▶ _WHAT TO DO_: Copy all of the data below word for word, line by line, without changing anything.
● ● ● ●
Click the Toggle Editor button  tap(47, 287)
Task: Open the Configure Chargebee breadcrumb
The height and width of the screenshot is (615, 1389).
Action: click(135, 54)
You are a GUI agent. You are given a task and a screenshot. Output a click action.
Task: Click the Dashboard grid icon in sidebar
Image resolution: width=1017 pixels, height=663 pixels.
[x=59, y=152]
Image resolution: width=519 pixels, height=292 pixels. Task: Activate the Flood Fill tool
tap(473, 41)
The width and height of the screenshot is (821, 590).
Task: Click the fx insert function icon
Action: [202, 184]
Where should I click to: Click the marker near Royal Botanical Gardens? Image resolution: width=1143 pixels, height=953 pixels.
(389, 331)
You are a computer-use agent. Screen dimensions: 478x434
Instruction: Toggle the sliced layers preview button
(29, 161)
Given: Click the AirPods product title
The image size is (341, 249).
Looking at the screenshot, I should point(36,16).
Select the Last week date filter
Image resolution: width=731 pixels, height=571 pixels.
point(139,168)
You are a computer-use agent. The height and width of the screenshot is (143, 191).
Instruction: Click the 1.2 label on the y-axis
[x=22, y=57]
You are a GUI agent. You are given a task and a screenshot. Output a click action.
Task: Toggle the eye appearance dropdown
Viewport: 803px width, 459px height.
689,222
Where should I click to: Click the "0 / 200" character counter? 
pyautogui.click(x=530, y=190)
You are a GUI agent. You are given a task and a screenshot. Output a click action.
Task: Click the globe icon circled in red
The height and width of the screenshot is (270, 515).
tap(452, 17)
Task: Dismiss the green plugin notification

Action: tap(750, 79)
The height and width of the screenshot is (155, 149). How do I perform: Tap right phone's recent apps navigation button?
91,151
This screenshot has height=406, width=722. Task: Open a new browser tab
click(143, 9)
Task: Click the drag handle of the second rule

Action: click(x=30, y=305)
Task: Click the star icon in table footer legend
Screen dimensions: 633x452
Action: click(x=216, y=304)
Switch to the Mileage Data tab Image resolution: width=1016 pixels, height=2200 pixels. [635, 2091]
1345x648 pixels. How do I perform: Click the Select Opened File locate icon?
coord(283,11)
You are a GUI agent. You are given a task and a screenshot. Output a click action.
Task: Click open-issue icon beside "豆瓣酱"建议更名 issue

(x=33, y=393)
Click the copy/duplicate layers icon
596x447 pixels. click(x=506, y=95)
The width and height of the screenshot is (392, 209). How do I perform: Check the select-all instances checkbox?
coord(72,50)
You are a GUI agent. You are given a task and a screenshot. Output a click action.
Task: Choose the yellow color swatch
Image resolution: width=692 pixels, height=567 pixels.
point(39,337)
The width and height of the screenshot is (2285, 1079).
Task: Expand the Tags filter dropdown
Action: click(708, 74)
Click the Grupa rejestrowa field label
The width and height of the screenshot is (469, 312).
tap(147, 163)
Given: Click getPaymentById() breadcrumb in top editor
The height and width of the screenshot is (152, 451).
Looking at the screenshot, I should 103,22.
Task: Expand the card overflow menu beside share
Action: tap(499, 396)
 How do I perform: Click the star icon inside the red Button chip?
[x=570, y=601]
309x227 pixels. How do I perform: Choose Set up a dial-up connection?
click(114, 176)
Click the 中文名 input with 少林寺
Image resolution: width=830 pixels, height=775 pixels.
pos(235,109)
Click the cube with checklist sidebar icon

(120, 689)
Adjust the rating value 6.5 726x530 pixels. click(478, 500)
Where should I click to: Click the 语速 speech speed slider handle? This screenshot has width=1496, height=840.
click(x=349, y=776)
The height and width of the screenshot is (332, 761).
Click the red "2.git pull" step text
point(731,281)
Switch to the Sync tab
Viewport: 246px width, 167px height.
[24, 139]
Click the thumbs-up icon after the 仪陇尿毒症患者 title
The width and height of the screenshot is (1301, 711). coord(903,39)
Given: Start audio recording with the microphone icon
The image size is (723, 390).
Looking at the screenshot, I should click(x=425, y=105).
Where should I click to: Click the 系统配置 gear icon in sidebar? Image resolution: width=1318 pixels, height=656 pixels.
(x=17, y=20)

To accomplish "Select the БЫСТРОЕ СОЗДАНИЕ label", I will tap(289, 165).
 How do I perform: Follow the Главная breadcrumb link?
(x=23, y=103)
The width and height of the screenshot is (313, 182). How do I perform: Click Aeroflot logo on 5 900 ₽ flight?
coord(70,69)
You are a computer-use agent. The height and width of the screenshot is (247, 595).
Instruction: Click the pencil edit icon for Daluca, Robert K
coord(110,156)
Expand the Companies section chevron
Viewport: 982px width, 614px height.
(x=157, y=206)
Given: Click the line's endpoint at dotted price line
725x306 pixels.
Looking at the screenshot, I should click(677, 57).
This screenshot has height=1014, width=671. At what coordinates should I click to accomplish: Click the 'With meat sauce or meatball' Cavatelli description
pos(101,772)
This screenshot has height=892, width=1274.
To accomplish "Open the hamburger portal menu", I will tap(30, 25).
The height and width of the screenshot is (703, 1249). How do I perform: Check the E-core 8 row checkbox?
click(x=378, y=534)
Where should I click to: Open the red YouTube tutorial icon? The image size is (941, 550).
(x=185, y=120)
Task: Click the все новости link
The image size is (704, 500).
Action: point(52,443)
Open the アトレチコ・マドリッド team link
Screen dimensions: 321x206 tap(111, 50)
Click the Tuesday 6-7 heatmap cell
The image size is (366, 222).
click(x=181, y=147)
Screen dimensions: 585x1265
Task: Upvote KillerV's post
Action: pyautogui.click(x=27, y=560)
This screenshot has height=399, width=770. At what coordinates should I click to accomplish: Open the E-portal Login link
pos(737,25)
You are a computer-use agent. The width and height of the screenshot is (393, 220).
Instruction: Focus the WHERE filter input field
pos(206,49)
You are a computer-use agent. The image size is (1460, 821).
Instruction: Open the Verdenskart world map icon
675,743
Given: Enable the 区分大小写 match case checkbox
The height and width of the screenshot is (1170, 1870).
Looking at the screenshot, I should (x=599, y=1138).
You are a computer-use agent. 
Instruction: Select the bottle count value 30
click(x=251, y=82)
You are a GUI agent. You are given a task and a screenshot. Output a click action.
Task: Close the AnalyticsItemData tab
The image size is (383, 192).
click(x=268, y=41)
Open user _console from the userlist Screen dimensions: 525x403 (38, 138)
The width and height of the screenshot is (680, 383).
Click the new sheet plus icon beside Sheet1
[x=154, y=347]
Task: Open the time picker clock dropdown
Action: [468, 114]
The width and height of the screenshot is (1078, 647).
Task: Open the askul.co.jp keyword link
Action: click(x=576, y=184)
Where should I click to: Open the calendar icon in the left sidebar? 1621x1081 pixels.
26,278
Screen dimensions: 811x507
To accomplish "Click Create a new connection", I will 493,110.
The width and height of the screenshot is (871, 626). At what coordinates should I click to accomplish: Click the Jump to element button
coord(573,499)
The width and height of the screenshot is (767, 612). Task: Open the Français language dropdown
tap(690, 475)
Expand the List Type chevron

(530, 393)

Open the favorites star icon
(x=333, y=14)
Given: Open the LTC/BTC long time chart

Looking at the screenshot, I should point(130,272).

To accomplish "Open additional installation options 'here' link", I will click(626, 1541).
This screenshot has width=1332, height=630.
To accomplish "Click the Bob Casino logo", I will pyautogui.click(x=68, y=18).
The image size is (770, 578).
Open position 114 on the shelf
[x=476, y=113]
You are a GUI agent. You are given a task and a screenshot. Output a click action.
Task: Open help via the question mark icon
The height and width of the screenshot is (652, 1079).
● ● ● ●
▶ _REPLY TO THE TASK_:
Click the Toggle Editor button  tap(47, 287)
Task: Open the Configure Chargebee breadcrumb
The height and width of the screenshot is (615, 1389).
Action: click(135, 54)
You are a GUI agent. You are given a task and a screenshot. Output a click action.
Task: Click the Dashboard grid icon in sidebar
Image resolution: width=1017 pixels, height=663 pixels.
[x=59, y=152]
Image resolution: width=519 pixels, height=292 pixels. Task: Activate the Flood Fill tool
tap(473, 41)
The width and height of the screenshot is (821, 590).
Task: Click the fx insert function icon
Action: [202, 184]
Where should I click to: Click the marker near Royal Botanical Gardens? Image resolution: width=1143 pixels, height=953 pixels.
(389, 331)
You are a computer-use agent. Screen dimensions: 478x434
Instruction: Toggle the sliced layers preview button
(29, 161)
Given: Click the AirPods product title
The image size is (341, 249).
Looking at the screenshot, I should point(36,16).
Select the Last week date filter
Image resolution: width=731 pixels, height=571 pixels.
point(139,168)
You are a computer-use agent. The height and width of the screenshot is (143, 191).
Instruction: Click the 1.2 label on the y-axis
[x=22, y=57]
You are a GUI agent. You are given a task and a screenshot. Output a click action.
Task: Toggle the eye appearance dropdown
Viewport: 803px width, 459px height.
689,222
Where should I click to: Click the "0 / 200" character counter? 
pyautogui.click(x=530, y=190)
You are a GUI agent. You are given a task and a screenshot. Output a click action.
Task: Click the globe icon circled in red
The height and width of the screenshot is (270, 515).
tap(452, 17)
Task: Dismiss the green plugin notification

Action: tap(750, 79)
The height and width of the screenshot is (155, 149). How do I perform: Tap right phone's recent apps navigation button?
91,151
This screenshot has height=406, width=722. Task: Open a new browser tab
click(143, 9)
Task: Click the drag handle of the second rule

Action: click(x=30, y=305)
Task: Click the star icon in table footer legend
Screen dimensions: 633x452
Action: click(x=216, y=304)
Switch to the Mileage Data tab Image resolution: width=1016 pixels, height=2200 pixels. [635, 2091]
1345x648 pixels. How do I perform: Click the Select Opened File locate icon?
coord(283,11)
You are a GUI agent. You are given a task and a screenshot. Output a click action.
Task: Click open-issue icon beside "豆瓣酱"建议更名 issue

(x=33, y=393)
Click the copy/duplicate layers icon
596x447 pixels. click(x=506, y=95)
The width and height of the screenshot is (392, 209). How do I perform: Check the select-all instances checkbox?
coord(72,50)
You are a GUI agent. You are given a task and a screenshot. Output a click action.
Task: Choose the yellow color swatch
Image resolution: width=692 pixels, height=567 pixels.
point(39,337)
The width and height of the screenshot is (2285, 1079).
Task: Expand the Tags filter dropdown
Action: click(708, 74)
Click the Grupa rejestrowa field label
The width and height of the screenshot is (469, 312).
tap(147, 163)
Given: Click getPaymentById() breadcrumb in top editor
The height and width of the screenshot is (152, 451).
Looking at the screenshot, I should 103,22.
Task: Expand the card overflow menu beside share
Action: tap(499, 396)
 How do I perform: Click the star icon inside the red Button chip?
[x=570, y=601]
309x227 pixels. How do I perform: Choose Set up a dial-up connection?
click(114, 176)
Click the 中文名 input with 少林寺
Image resolution: width=830 pixels, height=775 pixels.
pos(235,109)
Click the cube with checklist sidebar icon

(120, 689)
Adjust the rating value 6.5 726x530 pixels. click(478, 500)
Where should I click to: Click the 语速 speech speed slider handle? This screenshot has width=1496, height=840.
click(x=349, y=776)
The height and width of the screenshot is (332, 761).
Click the red "2.git pull" step text
point(731,281)
Switch to the Sync tab
Viewport: 246px width, 167px height.
[24, 139]
Click the thumbs-up icon after the 仪陇尿毒症患者 title
The width and height of the screenshot is (1301, 711). coord(903,39)
Given: Start audio recording with the microphone icon
The image size is (723, 390).
Looking at the screenshot, I should click(x=425, y=105).
Where should I click to: Click the 系统配置 gear icon in sidebar? Image resolution: width=1318 pixels, height=656 pixels.
(x=17, y=20)

To accomplish "Select the БЫСТРОЕ СОЗДАНИЕ label", I will tap(289, 165).
 How do I perform: Follow the Главная breadcrumb link?
(x=23, y=103)
The width and height of the screenshot is (313, 182). How do I perform: Click Aeroflot logo on 5 900 ₽ flight?
coord(70,69)
You are a computer-use agent. The height and width of the screenshot is (247, 595).
Instruction: Click the pencil edit icon for Daluca, Robert K
coord(110,156)
Expand the Companies section chevron
Viewport: 982px width, 614px height.
(x=157, y=206)
Given: Click the line's endpoint at dotted price line
725x306 pixels.
Looking at the screenshot, I should click(677, 57).
This screenshot has height=1014, width=671. At what coordinates should I click to accomplish: Click the 'With meat sauce or meatball' Cavatelli description
pos(101,772)
This screenshot has height=892, width=1274.
To accomplish "Open the hamburger portal menu", I will tap(30, 25).
The height and width of the screenshot is (703, 1249). How do I perform: Check the E-core 8 row checkbox?
click(x=378, y=534)
Where should I click to: Open the red YouTube tutorial icon? The image size is (941, 550).
(x=185, y=120)
Task: Click the все новости link
The image size is (704, 500).
Action: point(52,443)
Open the アトレチコ・マドリッド team link
Screen dimensions: 321x206 tap(111, 50)
Click the Tuesday 6-7 heatmap cell
The image size is (366, 222).
click(x=181, y=147)
Screen dimensions: 585x1265
Task: Upvote KillerV's post
Action: pyautogui.click(x=27, y=560)
This screenshot has height=399, width=770. At what coordinates should I click to accomplish: Open the E-portal Login link
pos(737,25)
You are a computer-use agent. The width and height of the screenshot is (393, 220).
Instruction: Focus the WHERE filter input field
pos(206,49)
You are a computer-use agent. The image size is (1460, 821).
Instruction: Open the Verdenskart world map icon
675,743
Given: Enable the 区分大小写 match case checkbox
The height and width of the screenshot is (1170, 1870).
Looking at the screenshot, I should (x=599, y=1138).
You are a computer-use agent. 
Instruction: Select the bottle count value 30
click(x=251, y=82)
You are a GUI agent. You are given a task and a screenshot. Output a click action.
Task: Close the AnalyticsItemData tab
The image size is (383, 192).
click(x=268, y=41)
Open user _console from the userlist Screen dimensions: 525x403 (38, 138)
The width and height of the screenshot is (680, 383).
Click the new sheet plus icon beside Sheet1
[x=154, y=347]
Task: Open the time picker clock dropdown
Action: [468, 114]
The width and height of the screenshot is (1078, 647).
Task: Open the askul.co.jp keyword link
Action: click(x=576, y=184)
Where should I click to: Open the calendar icon in the left sidebar? 1621x1081 pixels.
26,278
Screen dimensions: 811x507
To accomplish "Click Create a new connection", I will 493,110.
The width and height of the screenshot is (871, 626). At what coordinates should I click to accomplish: Click the Jump to element button
coord(573,499)
The width and height of the screenshot is (767, 612). Task: Open the Français language dropdown
tap(690, 475)
Expand the List Type chevron

(530, 393)

Open the favorites star icon
(x=333, y=14)
Given: Open the LTC/BTC long time chart

Looking at the screenshot, I should point(130,272).

To accomplish "Open additional installation options 'here' link", I will click(626, 1541).
This screenshot has width=1332, height=630.
To accomplish "Click the Bob Casino logo", I will pyautogui.click(x=68, y=18).
The image size is (770, 578).
Open position 114 on the shelf
[x=476, y=113]
You are a GUI agent. You are given a task and a screenshot. Output a click action.
Task: Open help via the question mark icon
The height and width of the screenshot is (652, 1079).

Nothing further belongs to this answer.